▶ _Required work_
Go through the lines below and copy each one that holds the string "header".

---*---

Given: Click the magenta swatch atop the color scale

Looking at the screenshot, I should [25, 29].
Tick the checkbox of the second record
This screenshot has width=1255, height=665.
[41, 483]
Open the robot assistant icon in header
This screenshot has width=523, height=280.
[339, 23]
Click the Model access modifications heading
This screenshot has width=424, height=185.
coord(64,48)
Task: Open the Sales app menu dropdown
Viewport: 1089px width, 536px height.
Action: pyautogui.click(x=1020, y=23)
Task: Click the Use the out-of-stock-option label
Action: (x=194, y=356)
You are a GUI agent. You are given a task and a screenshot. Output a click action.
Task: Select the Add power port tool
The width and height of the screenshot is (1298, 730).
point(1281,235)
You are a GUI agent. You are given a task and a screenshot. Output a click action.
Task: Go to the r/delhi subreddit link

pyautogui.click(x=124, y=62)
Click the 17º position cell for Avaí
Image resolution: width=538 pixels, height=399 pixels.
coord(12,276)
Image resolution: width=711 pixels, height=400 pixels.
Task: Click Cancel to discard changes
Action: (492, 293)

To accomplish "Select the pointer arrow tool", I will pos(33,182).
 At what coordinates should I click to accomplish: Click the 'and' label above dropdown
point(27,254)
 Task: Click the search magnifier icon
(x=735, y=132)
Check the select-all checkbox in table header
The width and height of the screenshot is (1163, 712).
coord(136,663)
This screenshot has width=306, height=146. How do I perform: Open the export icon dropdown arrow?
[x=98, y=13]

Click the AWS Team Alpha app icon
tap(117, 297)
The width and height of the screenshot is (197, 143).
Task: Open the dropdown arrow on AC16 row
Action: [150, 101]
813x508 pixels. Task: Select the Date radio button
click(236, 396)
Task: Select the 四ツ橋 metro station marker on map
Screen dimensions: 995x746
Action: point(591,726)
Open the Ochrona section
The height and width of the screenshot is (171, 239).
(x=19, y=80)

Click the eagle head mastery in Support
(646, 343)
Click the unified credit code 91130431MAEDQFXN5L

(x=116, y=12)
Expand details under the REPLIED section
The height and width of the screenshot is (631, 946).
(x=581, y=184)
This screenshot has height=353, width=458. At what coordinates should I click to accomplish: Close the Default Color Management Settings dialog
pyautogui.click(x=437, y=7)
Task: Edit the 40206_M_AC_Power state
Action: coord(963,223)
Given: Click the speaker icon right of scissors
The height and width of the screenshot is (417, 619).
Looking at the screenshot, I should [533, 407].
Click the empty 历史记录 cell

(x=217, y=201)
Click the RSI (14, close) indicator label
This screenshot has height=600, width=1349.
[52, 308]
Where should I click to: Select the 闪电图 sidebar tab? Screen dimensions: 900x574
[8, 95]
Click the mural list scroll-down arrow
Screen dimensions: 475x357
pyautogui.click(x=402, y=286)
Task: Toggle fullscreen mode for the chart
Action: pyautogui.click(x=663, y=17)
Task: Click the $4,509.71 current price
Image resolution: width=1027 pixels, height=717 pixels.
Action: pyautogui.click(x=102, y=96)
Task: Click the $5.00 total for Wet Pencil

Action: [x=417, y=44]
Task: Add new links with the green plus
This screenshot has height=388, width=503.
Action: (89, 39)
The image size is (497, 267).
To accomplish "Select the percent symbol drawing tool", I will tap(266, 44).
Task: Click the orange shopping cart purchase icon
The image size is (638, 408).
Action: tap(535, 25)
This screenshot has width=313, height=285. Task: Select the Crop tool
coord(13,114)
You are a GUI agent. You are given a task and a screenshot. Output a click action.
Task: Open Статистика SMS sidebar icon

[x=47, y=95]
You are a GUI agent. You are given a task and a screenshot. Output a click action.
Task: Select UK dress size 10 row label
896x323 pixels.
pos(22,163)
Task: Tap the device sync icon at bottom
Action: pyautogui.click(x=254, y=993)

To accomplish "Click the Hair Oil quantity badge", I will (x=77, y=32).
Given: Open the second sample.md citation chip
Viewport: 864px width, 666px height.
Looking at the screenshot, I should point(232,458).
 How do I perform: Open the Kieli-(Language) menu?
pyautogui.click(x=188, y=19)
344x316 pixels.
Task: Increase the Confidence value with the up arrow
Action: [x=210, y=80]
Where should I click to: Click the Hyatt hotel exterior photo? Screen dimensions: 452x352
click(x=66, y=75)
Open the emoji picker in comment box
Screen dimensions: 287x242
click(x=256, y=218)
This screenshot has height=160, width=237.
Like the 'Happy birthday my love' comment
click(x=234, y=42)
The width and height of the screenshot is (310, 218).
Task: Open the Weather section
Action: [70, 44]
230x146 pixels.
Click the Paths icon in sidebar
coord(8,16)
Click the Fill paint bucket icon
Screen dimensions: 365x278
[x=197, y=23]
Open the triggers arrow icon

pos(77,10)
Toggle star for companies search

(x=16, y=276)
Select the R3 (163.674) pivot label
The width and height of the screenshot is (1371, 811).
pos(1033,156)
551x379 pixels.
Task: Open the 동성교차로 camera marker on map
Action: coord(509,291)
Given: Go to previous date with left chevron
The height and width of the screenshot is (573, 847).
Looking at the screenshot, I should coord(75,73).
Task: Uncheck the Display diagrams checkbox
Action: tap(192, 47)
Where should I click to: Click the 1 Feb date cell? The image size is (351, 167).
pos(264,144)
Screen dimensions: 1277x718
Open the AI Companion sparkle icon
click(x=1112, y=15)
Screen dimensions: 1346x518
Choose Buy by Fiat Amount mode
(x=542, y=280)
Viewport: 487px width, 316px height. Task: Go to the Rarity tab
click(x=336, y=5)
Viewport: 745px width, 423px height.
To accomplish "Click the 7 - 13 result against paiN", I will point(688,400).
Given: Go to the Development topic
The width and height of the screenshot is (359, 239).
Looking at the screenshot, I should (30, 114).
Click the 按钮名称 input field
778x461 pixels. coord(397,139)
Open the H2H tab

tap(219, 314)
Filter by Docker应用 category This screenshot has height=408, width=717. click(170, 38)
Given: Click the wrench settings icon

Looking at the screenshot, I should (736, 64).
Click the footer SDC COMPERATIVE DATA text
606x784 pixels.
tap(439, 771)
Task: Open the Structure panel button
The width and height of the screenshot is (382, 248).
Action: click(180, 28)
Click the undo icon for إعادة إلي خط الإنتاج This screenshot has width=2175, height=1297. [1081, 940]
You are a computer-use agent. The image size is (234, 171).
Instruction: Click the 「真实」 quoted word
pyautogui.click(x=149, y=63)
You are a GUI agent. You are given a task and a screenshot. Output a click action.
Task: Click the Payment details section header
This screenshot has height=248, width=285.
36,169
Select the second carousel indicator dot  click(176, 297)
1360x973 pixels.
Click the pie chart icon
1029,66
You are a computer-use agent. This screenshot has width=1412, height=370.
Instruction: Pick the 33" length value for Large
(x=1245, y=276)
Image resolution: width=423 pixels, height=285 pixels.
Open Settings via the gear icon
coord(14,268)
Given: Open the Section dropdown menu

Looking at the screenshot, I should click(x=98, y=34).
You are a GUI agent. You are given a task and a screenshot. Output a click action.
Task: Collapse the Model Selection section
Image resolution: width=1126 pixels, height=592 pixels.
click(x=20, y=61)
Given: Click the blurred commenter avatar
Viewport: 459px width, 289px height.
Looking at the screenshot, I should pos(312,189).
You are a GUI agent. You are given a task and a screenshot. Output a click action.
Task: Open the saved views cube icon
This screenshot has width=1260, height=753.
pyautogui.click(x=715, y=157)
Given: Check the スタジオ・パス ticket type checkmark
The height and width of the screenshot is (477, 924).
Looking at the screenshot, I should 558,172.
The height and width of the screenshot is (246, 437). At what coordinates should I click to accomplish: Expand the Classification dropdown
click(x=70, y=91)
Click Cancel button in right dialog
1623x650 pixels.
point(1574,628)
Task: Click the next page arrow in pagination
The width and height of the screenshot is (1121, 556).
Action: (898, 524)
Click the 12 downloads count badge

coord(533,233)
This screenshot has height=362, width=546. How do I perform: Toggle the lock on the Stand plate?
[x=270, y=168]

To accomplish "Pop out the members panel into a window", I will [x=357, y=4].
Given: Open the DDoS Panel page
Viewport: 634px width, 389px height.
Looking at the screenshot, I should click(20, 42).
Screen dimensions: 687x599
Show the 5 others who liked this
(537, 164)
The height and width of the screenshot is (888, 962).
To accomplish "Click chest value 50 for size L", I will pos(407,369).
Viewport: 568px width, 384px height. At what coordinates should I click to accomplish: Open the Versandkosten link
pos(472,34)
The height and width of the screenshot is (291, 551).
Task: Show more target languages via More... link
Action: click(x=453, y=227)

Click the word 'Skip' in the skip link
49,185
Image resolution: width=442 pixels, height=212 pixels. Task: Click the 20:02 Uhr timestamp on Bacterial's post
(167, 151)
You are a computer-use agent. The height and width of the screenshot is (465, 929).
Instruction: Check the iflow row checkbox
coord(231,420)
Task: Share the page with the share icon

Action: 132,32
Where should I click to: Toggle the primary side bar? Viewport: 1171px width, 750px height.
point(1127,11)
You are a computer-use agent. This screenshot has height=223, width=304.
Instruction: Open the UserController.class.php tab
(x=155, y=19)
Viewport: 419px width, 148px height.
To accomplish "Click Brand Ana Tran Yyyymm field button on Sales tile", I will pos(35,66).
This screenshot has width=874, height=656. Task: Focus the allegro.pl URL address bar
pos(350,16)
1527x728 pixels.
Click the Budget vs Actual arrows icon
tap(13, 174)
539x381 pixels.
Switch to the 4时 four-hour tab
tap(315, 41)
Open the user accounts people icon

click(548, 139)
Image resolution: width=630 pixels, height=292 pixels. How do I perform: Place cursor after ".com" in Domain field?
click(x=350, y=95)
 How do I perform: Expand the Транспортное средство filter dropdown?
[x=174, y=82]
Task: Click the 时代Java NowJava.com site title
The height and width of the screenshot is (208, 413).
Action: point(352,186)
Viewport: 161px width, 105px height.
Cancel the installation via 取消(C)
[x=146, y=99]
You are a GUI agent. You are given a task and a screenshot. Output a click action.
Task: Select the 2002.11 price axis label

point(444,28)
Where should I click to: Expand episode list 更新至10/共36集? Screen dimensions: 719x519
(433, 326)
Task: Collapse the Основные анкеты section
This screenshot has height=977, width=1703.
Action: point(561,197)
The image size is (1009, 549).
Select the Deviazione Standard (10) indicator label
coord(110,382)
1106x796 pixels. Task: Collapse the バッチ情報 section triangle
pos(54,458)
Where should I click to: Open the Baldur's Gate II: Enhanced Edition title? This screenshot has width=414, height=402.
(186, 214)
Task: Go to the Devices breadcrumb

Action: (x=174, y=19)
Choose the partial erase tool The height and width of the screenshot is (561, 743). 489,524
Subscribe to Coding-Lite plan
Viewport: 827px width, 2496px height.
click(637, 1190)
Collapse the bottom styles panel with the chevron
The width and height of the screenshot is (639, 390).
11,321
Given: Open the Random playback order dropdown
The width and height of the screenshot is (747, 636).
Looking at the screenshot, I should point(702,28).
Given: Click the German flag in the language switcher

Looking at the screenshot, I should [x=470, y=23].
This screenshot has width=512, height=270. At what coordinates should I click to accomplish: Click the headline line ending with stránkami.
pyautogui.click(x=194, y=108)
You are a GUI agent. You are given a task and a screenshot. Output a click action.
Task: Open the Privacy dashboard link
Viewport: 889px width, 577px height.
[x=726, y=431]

---*---

▶ _Response area_
Open the robot assistant icon in header
Check the select-all checkbox in table header
Task: Click the Payment details section header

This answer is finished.